May I begin by making a topical statement, Mr Speaker?
Hon. Members will know that I am determined to deliver much overdue reform to the way in which the criminal justice system operates. Every year, 1.8 million criminal hearings and trials take place. The police, judiciary and others far too often find that the bureaucratic, inefficient system works against their best efforts, rather than for them. It is immensely frustrating that, for example, the key people in the system-the police, prosecutors and probation staff-are often unable to e-mail each other the crucial information they need to bring a prosecution; it all has to be done in hard copy.
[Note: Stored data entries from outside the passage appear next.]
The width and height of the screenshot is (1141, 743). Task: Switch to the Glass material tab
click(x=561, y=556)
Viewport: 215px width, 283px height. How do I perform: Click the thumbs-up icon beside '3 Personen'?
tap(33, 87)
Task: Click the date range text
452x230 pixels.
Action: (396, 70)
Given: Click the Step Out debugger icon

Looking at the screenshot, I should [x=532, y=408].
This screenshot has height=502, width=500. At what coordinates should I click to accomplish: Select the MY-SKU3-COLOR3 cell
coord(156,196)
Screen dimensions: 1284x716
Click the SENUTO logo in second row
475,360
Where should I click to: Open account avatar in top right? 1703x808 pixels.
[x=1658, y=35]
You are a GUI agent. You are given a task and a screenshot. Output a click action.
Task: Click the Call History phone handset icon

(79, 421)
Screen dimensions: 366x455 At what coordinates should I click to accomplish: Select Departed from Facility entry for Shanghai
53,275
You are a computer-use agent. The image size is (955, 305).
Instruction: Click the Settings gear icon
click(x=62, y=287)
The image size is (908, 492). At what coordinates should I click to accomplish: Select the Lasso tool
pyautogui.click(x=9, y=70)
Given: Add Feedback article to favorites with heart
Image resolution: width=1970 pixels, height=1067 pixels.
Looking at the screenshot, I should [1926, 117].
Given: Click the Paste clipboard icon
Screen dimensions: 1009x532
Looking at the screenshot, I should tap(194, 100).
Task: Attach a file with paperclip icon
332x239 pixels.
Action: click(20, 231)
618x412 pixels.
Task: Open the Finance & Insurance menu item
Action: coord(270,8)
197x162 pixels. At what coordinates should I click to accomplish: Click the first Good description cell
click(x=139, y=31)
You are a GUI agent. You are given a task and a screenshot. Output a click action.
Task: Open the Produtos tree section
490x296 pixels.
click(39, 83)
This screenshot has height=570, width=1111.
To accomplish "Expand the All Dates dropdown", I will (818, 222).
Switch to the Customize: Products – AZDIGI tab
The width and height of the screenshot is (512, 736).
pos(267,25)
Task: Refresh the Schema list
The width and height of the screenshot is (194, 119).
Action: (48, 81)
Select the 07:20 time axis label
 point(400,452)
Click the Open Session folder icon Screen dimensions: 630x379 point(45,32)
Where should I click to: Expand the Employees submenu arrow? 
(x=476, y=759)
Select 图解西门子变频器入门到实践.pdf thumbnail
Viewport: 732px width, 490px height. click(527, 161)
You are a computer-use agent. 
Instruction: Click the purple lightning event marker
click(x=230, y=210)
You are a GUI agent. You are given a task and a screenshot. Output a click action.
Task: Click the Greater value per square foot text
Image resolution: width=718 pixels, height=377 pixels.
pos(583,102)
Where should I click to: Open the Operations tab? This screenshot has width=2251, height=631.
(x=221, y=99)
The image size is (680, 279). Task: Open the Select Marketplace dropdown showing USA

The average straightforward case heard in the magistrates courts takes 19 weeks from the offence being committed to the case concluding, and only four out of every 10 trials in the magistrates courts go ahead on the planned day. We cannot afford to maintain this sort of system that wastes the time of the police, victims and witnesses.
I am therefore working on radical plans to modernise and reform the criminal justice system and reduce these bureaucratic failings with my right hon. Friend the Home Secretary, my right hon. and learned Friend the Attorney-General, the judiciary, the criminal justice agencies and my right hon. Friend the Minister for Policing and Criminal Justice, who will take the lead role in co-ordinating our efforts. I look forward to receiving any representations on the subject and will report back to the House in the summer.